* **Required task 1**
In the newsletter on design taste, rewrite the paragraph beginning "The Elements of Objective Taste" as a short bulleted list, keeping every quality it names.
* **Required task 2**
Decide whether each statement agrees with the newsletter on design taste, answering yes or no and quoting the words that settle it:
(a) Skills develop faster than taste.
(b) Taste lives in the observer.
(c) You should study only the styles you personally love.
* **Required task 3**
According to the newsletter on design taste, what skill is developing design taste compared to?

* **Extract**
(begin)
Five resources every week with actionable takeaways to make you a better designer.
What makes good design, good? Sometimes this question is pretty objective. If something isn’t easy to use, it doesn’t properly communicate purpose, or is inaccessible in general—you’re already not starting on a good foot.
But what about the more subjective stuff? The gut reactions to why people flock towards certain brands and stay away from others. Why some living rooms are more than functional—they feel like an art piece, while others feel like a lackluster shell.
The difference between good design and great design often lives in this nebulous space we call "taste." It's the inherent feeling of "oh I like that" vs "hmm something feels wrong." Some people seem to naturally have it, while others struggle to develop it.
This week, we're diving into the concept of taste in design — what it is, how to cultivate it, and why it matters more than ever in an age where technical skills are becoming increasingly accessible to everyone.
— Jake
TODAY'S EDITION

TASTE SETTING
Is "good taste" something we're born with, or something we develop? While we often hear that taste is purely subjective, we may be dealing with something more nuanced. There seems to be a shared understanding of what constitutes "good design" that goes beyond just personal preference.
Rather than looking at taste as an almighty gift bestowed upon a lucky few, we might better understand it as a skill — a muscle that strengthens through exposure, thoughtful analysis, and practice. Like learning to point out complex flavors in wine or coffee, developing design taste requires both experience and attention.
THE JUICE
The Taste Gap: Your taste will always develop faster than your skills. That frustrating chasm between "I know this isn't good" and "I can't make it better yet" can be motivation for growth opportunities. Embrace it.
Build Your Taste Muscle: Actively expand your palette by poking your head into different styles, even ones you don't personally love. Create a collection of work you admire and specifically note what makes each piece effective, not just that you like it.
Taste vs. Quality: There's an important distinction to make here. Taste lives in the observer, quality exists in the object itself. The concept becomes more productive when framed objectively around measurable or comparable qualities.
The Elements of Objective Taste: Good taste isn't random — it's based on recognizable qualities: materials that fit their purpose, ergonomics that consider user needs, effective affordances, usability, accessibility, harmonious color choices, aesthetic choices that trigger emotion, and intentional visual hierarchy.
(end)
* **Given material**
(begin)
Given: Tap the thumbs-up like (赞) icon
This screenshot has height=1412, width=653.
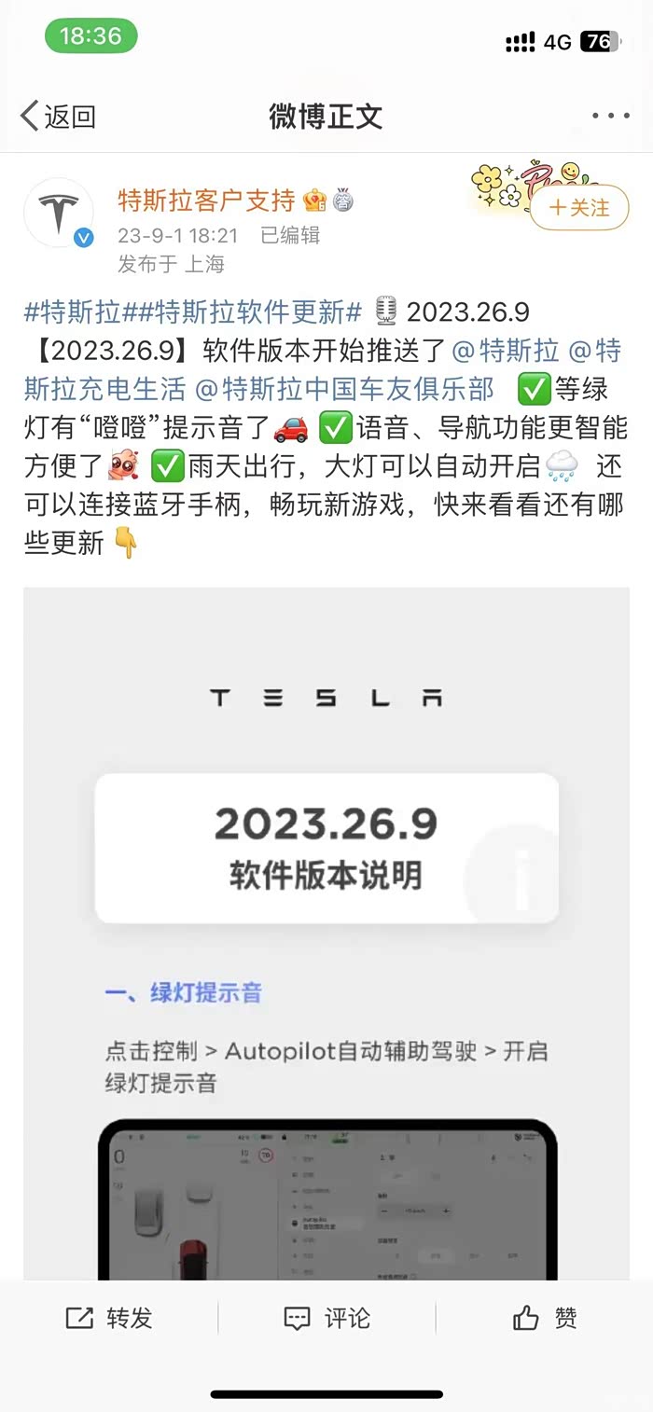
(end)
* **Written answer 1**
Good taste rests on recognizable qualities:
- Materials that fit their purpose
- Ergonomics that consider user needs
- Effective affordances
- Usability
- Accessibility
- Harmonious color choices
- Aesthetic choices that trigger emotion
- Intentional visual hierarchy

* **Written answer 2**
(a) No: "Your taste will always develop faster than your skills."
(b) Yes: "Taste lives in the observer, quality exists in the object itself."
(c) No: "poking your head into different styles, even ones you don't personally love."

* **Written answer 3**
Learning to point out complex flavors in wine or coffee.